Your last blog essay really spoke to me. I enjoyed the quote from Moby Dick very much, and read it over and over. The English is beautiful, and difficult, (not modern) but I think I draw the meaning. What I hear is, "Who we are is whatever is in front of us at the moment. Why shift our attention and effort to what is elsewhere, imagining that other paths and prizes are more satisfying? What we are confronted by, presented with, comprises the life we are meant to live, in spite of our protestations to the contrary."
I understand what you mean about avoiding identification with a role, but I'm not sure that identification with a goal is so much better. Would you clarify? Maybe I am not defining "goal" broadly enough. I am thinking that orienting ourselves with goals can still easily get us hung up on the success/failure duality.
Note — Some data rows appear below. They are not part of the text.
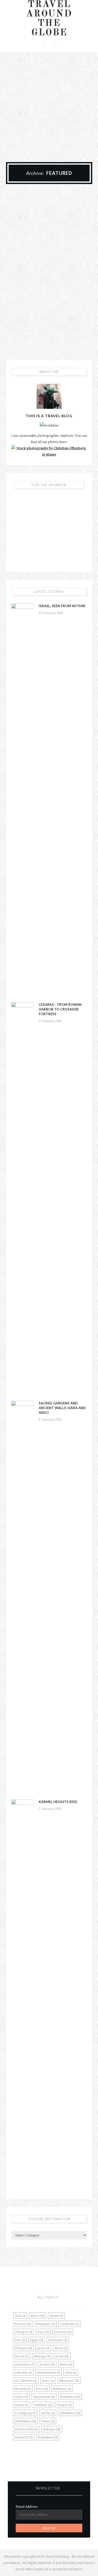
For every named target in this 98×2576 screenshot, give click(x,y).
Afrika (56, 2316)
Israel (62, 2356)
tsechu (48, 2413)
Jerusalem (24, 2364)
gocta (43, 2348)
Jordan (47, 2364)
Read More (49, 322)
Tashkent (42, 2405)
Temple (64, 2405)
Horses (22, 2356)
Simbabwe (70, 2397)
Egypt (36, 2340)
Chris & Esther (63, 289)
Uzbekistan (25, 2421)
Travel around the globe (49, 19)
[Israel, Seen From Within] (22, 800)
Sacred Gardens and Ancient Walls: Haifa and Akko (62, 1408)
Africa (37, 2316)
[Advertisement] (49, 104)
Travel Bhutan (49, 268)
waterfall (24, 2437)
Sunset (21, 2405)
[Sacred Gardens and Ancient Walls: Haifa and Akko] (22, 1597)
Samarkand (44, 2397)
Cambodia (69, 2324)
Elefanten (57, 2340)
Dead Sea (63, 2332)
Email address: (27, 2506)
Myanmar (69, 2380)
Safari (21, 2397)
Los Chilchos (26, 2380)
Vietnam (52, 2429)
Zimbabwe (48, 2437)
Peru (42, 2388)
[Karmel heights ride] (22, 1995)
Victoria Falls (26, 2429)
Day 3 (43, 2332)
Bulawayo (45, 2324)
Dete (20, 2340)
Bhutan (23, 2324)
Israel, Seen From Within (62, 606)
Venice (48, 2421)
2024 (20, 2316)
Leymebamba (48, 2372)
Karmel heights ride (58, 1802)
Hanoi (61, 2348)
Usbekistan (70, 2413)
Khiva (66, 2364)
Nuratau (23, 2388)
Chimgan (23, 2332)
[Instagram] (54, 45)
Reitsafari (62, 2388)
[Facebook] (43, 45)
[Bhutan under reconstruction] (49, 235)
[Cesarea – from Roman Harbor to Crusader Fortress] (22, 1198)
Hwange (42, 2356)
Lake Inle (23, 2372)
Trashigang (25, 2413)
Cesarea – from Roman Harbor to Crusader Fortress (60, 1009)
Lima (71, 2372)
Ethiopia (23, 2348)
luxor (48, 2380)
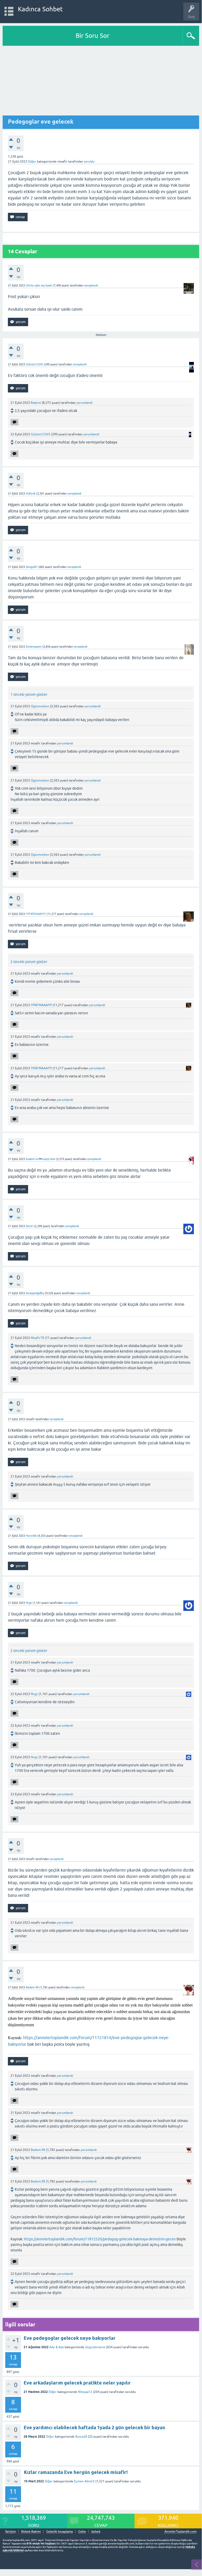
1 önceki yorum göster (29, 694)
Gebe (82, 2531)
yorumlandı (84, 403)
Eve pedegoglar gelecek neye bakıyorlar (70, 2338)
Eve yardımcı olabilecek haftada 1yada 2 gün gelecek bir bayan (94, 2427)
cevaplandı (91, 285)
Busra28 (81, 2436)
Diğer (32, 161)
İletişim (10, 2531)
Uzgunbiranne (95, 2347)
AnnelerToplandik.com (180, 2531)
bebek (95, 2531)
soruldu (89, 161)
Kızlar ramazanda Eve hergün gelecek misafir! (76, 2472)
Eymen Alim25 (84, 2481)
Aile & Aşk (56, 2347)
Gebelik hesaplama (59, 2531)
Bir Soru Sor (92, 35)
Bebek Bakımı (31, 2531)
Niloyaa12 (85, 2392)
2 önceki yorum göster (29, 962)
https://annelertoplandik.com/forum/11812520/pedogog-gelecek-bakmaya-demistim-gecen (100, 2239)
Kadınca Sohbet (40, 9)
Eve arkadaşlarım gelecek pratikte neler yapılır (77, 2383)
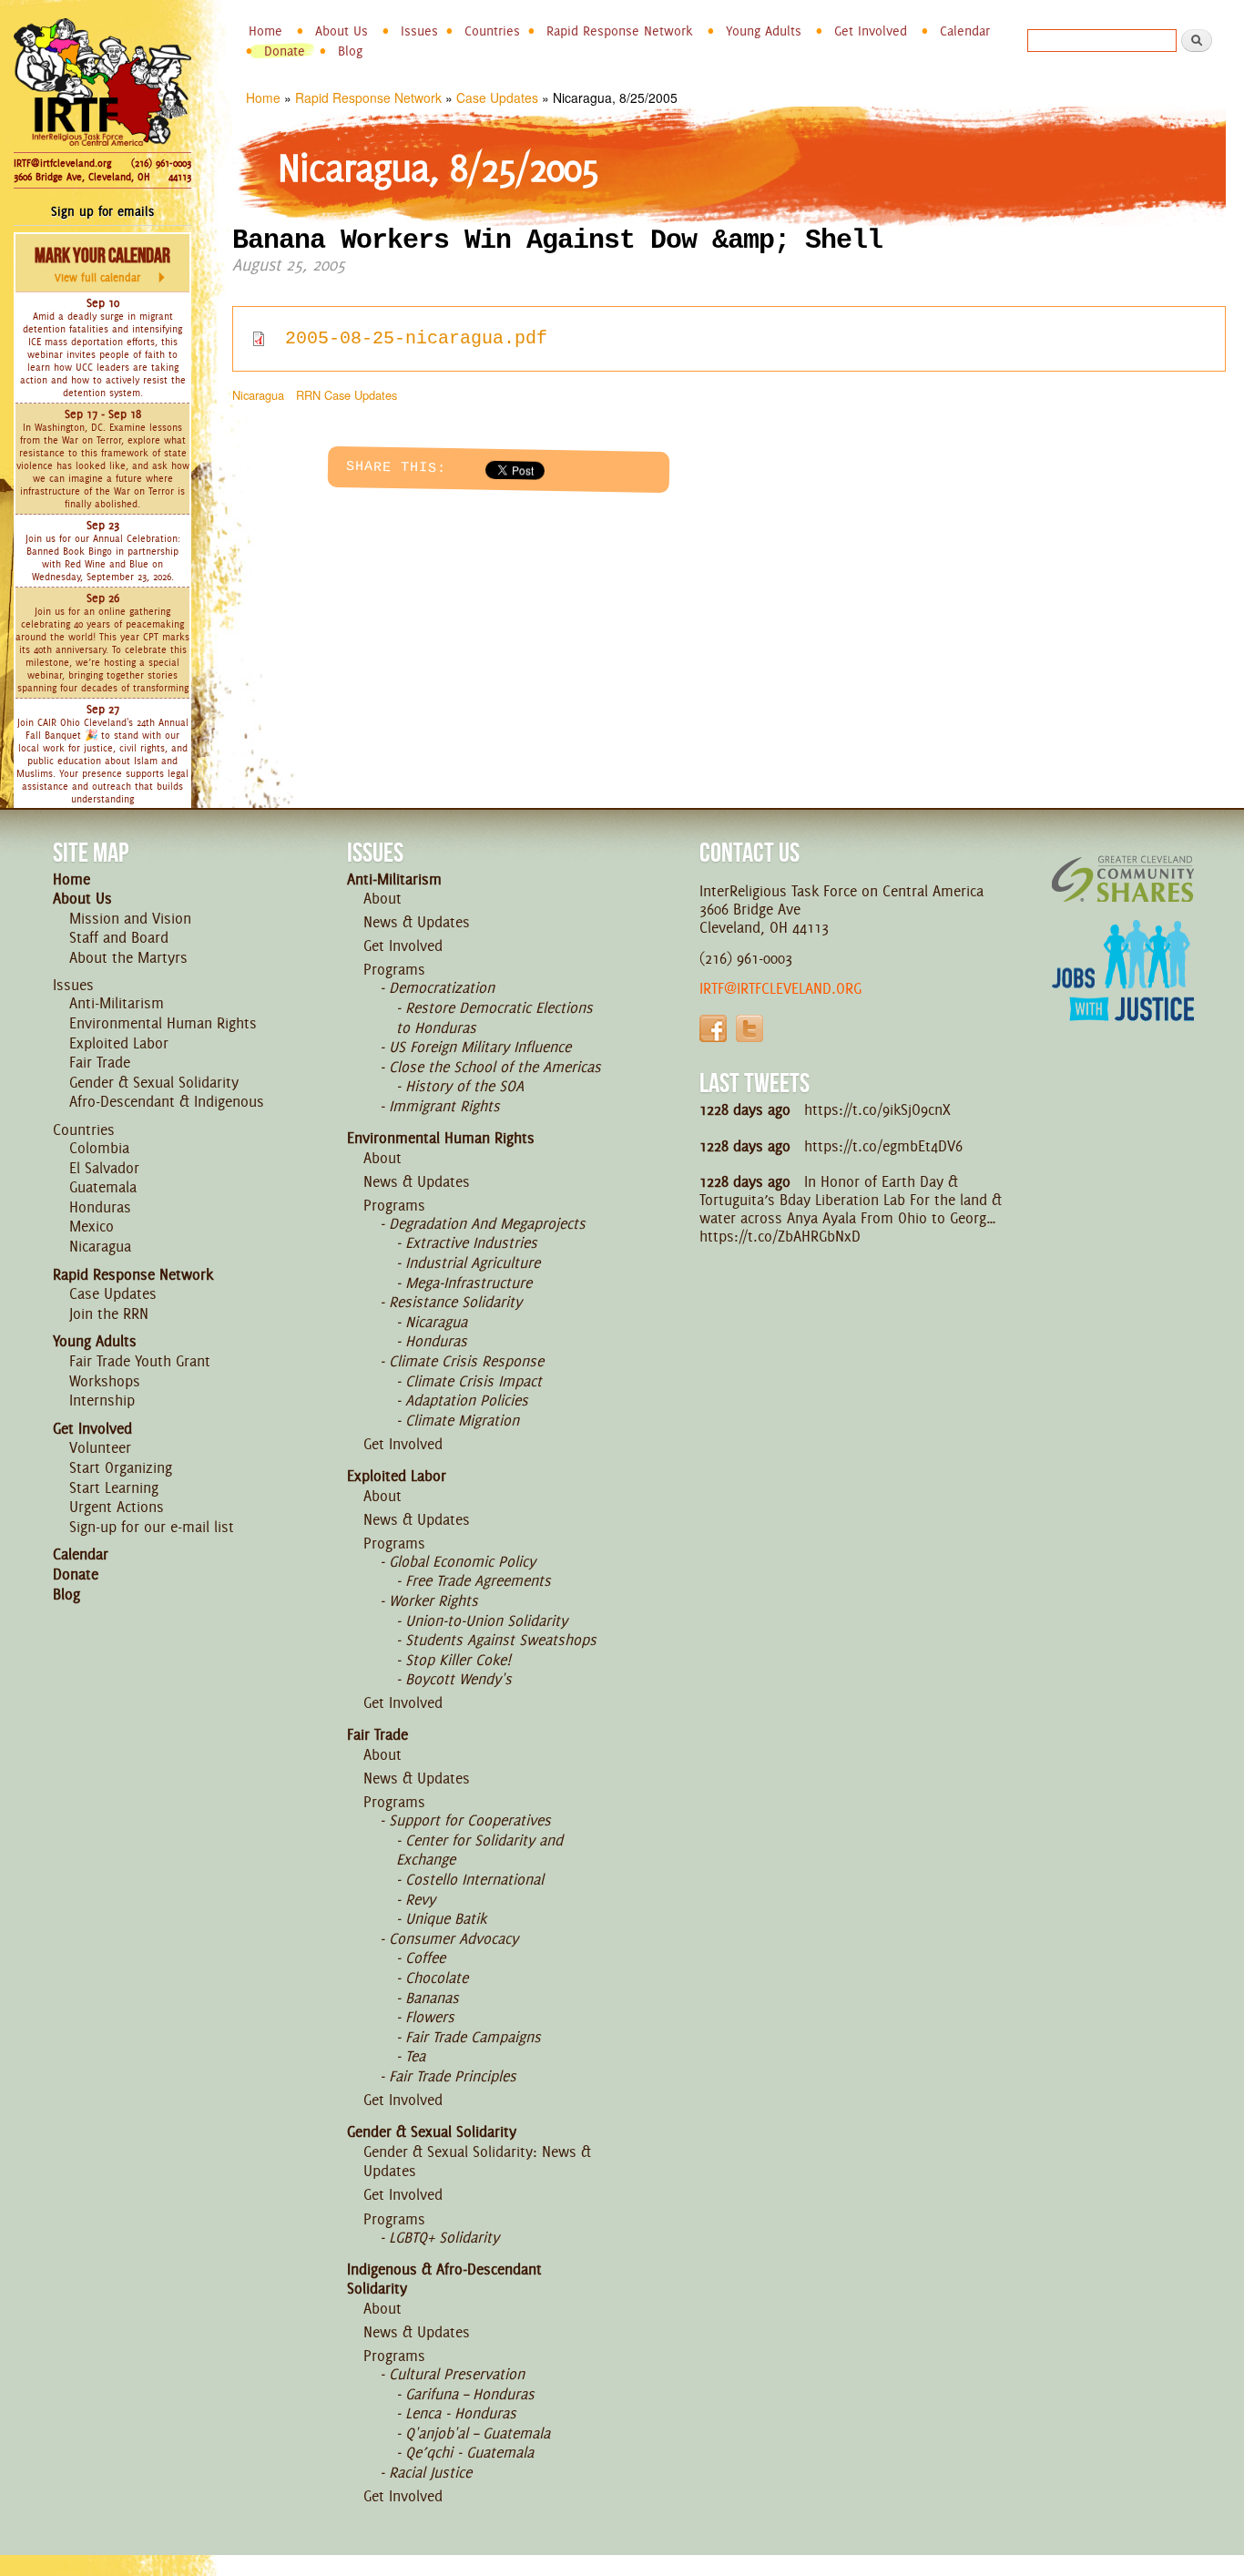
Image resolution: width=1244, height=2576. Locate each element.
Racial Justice (430, 2472)
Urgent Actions (116, 1507)
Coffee (425, 1957)
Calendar (965, 31)
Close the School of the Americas (495, 1067)
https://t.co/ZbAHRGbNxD (780, 1236)
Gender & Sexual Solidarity (154, 1082)
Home (265, 31)
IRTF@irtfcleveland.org (62, 163)
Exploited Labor (118, 1043)
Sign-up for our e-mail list (151, 1527)
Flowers (429, 2017)
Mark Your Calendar (102, 264)
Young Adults (763, 31)
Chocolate (436, 1977)
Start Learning (113, 1487)
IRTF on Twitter (749, 1028)
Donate (284, 51)
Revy (420, 1899)
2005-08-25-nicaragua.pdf (416, 338)
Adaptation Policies (466, 1400)
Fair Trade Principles (452, 2076)
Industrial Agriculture (472, 1262)
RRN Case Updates (346, 395)
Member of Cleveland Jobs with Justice (1123, 993)
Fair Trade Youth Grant (139, 1361)
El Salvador (104, 1168)
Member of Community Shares (1123, 878)
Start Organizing (120, 1467)
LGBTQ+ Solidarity (444, 2237)
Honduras (100, 1207)
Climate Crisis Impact (473, 1381)
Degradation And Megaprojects (487, 1223)
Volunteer (100, 1447)
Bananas (432, 1997)
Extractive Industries (471, 1242)
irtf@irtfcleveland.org (780, 988)
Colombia (99, 1148)
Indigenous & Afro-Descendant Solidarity (444, 2279)
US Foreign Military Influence (480, 1047)
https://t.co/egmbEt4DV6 (883, 1146)
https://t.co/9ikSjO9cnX (877, 1109)
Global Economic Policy (462, 1561)
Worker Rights (433, 1600)
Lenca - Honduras (460, 2413)
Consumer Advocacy (453, 1938)
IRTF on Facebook (713, 1028)
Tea (415, 2056)
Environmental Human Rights (163, 1023)
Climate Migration (462, 1420)
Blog (350, 51)
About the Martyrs (128, 957)
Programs (394, 969)
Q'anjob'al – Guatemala (477, 2433)
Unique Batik (445, 1918)
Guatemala (103, 1187)
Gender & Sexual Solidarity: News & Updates (477, 2161)
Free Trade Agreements (478, 1580)
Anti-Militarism (116, 1003)
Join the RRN (108, 1313)
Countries (492, 31)
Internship (102, 1400)
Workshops (104, 1381)
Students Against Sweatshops (501, 1639)
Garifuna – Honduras (470, 2394)
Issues (419, 31)
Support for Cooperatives (470, 1820)
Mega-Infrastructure (468, 1282)
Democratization (442, 987)
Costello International (474, 1879)
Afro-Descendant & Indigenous (166, 1101)
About (382, 898)
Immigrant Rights (444, 1106)
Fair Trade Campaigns (473, 2037)
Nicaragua (258, 395)
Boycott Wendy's (458, 1679)
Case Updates (497, 97)
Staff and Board (118, 937)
Is it possible to not identify with anything, to simply move forward moment to moment embracing whatever is? Yes, we need to set appointments, tackle assignments, complete our work, meet deadlines, & I suppose those objectives could be lumped under the heading "goals." However things turn out though; and whatever unexpected turn things take, even if a "goal" is not reached, we are to be open to the lesson, the teacher, that is imbedded in the twist of fate brings peace within. Ishmael thought perhaps, that only such openness would bring true contentment. Thoreau said, "Success is when you feel contented with only a sense of existence." That would be a pretty tall order for most modern-day folk. Still, I hear the wisdom in the notion that our "being" should trump our "doing" as we reflect on what gives our lives meaning.
...we are evolving beings who must continue to risk ourselves and fail in order to learn.
So, if we refrain from judging the painful moments, the fearful moments, we might learn something? If we lean in and listen, instead of labeling, escaping or disassociating, we might make friends with our fear and our pain?
Thanks for the wonderful essay, AB.
Wow, I love your new paragraph! It adds much clarity.
So we can get so involved thinking about the what that we forget about the how. "What are we going to be when we grow up?" we are usually asked as children, not "How are you going to live your life?" Ironically, the what, in the final analysis, accounts for little, to the extent that the how is disregarded. That's a key understanding that seems to be lost today. If one has the title, the degrees, the fame & fortune, what could be missing? Oh, maybe peace, contentment, kindness, compassion, character, integrity?
Could also be, "... danger in wanting to be seen as popular by our friends," rather than in wanting to simply be a friend. Yes, friendship can deteriorate into an exercise in adding another notch to our belts, a grasping for evidence of our worth, rather than seen as an opportunity to be kinder, more patient, more compassionate, indeed an opportunity to be friendly, to be a friend!
Duties are ours, events are God's. How liberating. What a great quote. We do our best & let the outcome rest.
We should identify with the painting and not the picture, the dancing and not the dance. Beautifully said!
I will try to remember these teachings.
Thanks so much for sharing further thoughts!